Screening and Brief Intervention: USPSTF Update Affirms Recommendations and Highlights Evidence Gaps

The U.S. Preventive Services Task Force (USPSTF) has again made recommendations—to update those previously issued in 1996 and 2004—regarding screening and behavioral counseling for unhealthy alcohol use in primary care settings. These new recommendations are essentially unchanged from those of 2004.

  • The Task Force recommends that clinicians screen adults and provide persons engaged in risky or hazardous drinking (defined as drinking that results in an increased risk for health consequences) with brief behavioral counseling interventions.
  • The Task Force also concludes that the current evidence is insufficient to screen adolescents.

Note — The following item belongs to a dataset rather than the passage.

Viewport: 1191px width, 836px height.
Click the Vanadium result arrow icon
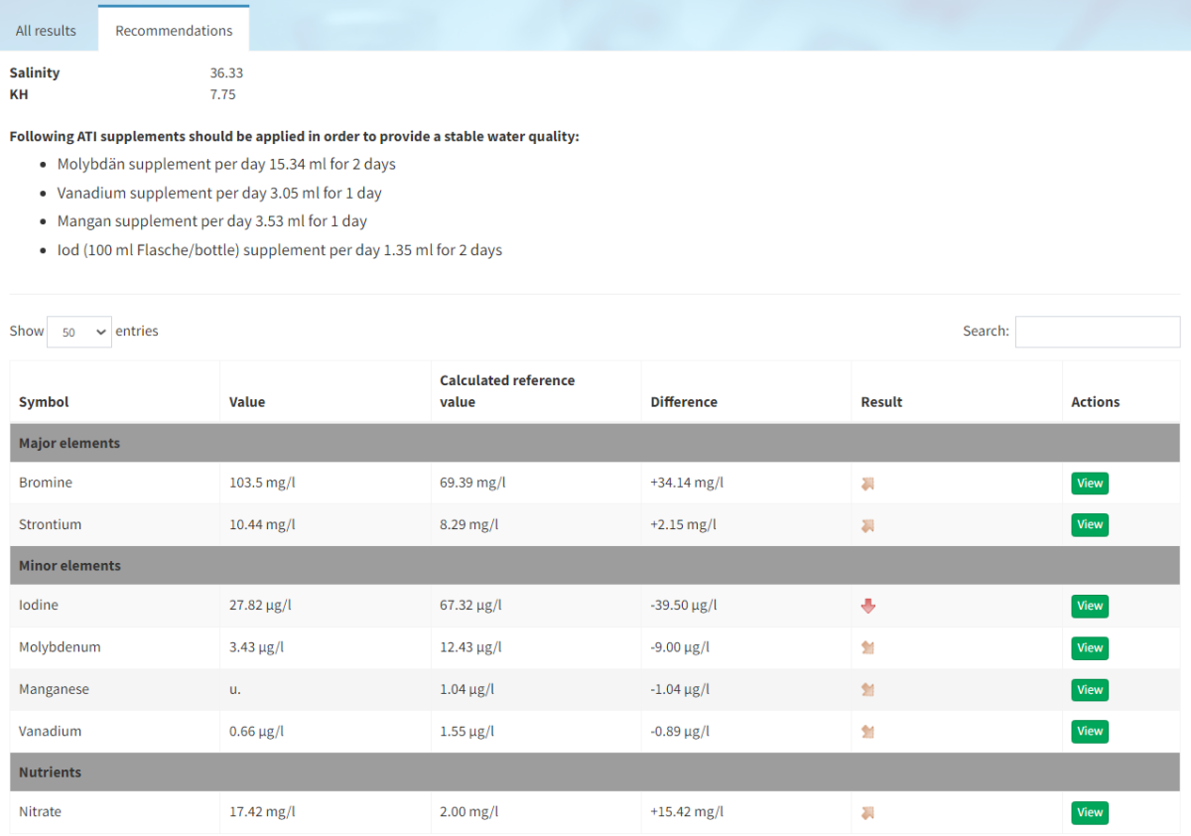point(867,732)
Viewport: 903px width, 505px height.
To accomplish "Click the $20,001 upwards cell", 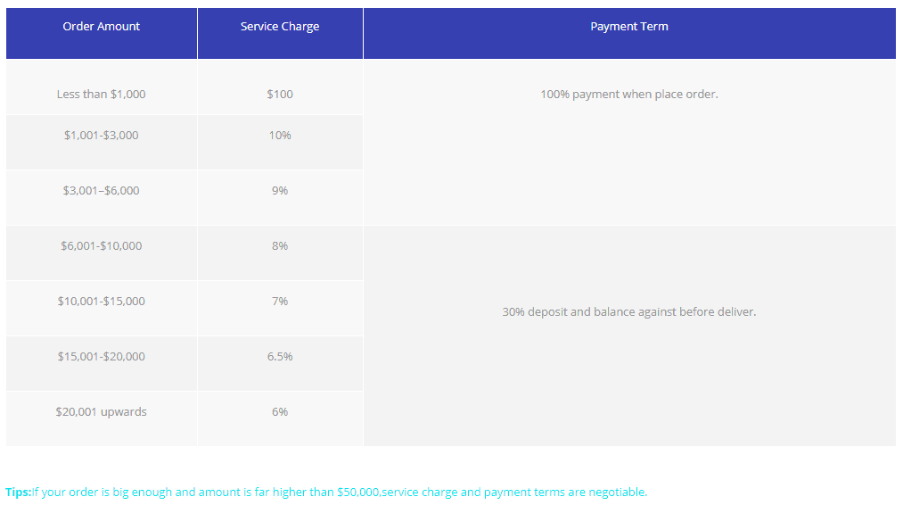I will pos(102,412).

The recommendation to screen adults is “grade B,” meaning that there is high certainty that the net benefit is moderate. To screen, the USPSTF prefers validated single-item screens, the Alcohol Use Disorders Identification Test (AUDIT), and the first 3 items of the AUDIT (AUDIT-C). A positive screening test should be followed by a brief counseling intervention (at least 6–15 minutes), which is most likely to have efficacy if it is multi-contact. There is little evidence for efficacy of very brief single interventions.

Comments:

The evidence and recommendations are clear though very circumscribed: for adults in primary care with hazardous but not harmful or dependent alcohol use, screening and brief—but not too brief—multi-contact counseling can reduce consumption. The USPSTF also highlighted the unknowns:

  • Impact on morbidity, mortality, and quality of life.
  • Efficacy for people with alcohol use disorders (“Limited evidence suggests that brief behavioral counseling interventions are generally ineffective as singular treatments for alcohol abuse or dependence,” an observation that leaves clinicians in a quandary when they identify such persons by screening).
  • Efficacy for adolescents.

Unfortunately, the USPSTF missed an opportunity to correct its prior poor choice to use the term “misuse.” Those with alcohol dependence may take issue with this term. For clinicians, the fact that “misuse” is sometimes used to refer to risky use and at other times used to refer to dependence (i.e., “severe misuse,” according to the U.S. Veterans Health Administration) is confusing at best. Little is new in this USPSTF statement, but it does again recommend a practice that should be widely disseminated.



Richard Saitz, MD, MPH

Reference:

Moyer VA on behalf of the U.S. Preventive Services Task Force. Screening and Behavioral Counseling Interventions in Primary Care to Reduce Alcohol Misuse: U.S. Preventive Services Task Force Recommendation Statement. Ann Intern Med. May 14, 2013 [Epub ahead of print]. doi:10.7326/0003-4819-159-3-201308060-00652.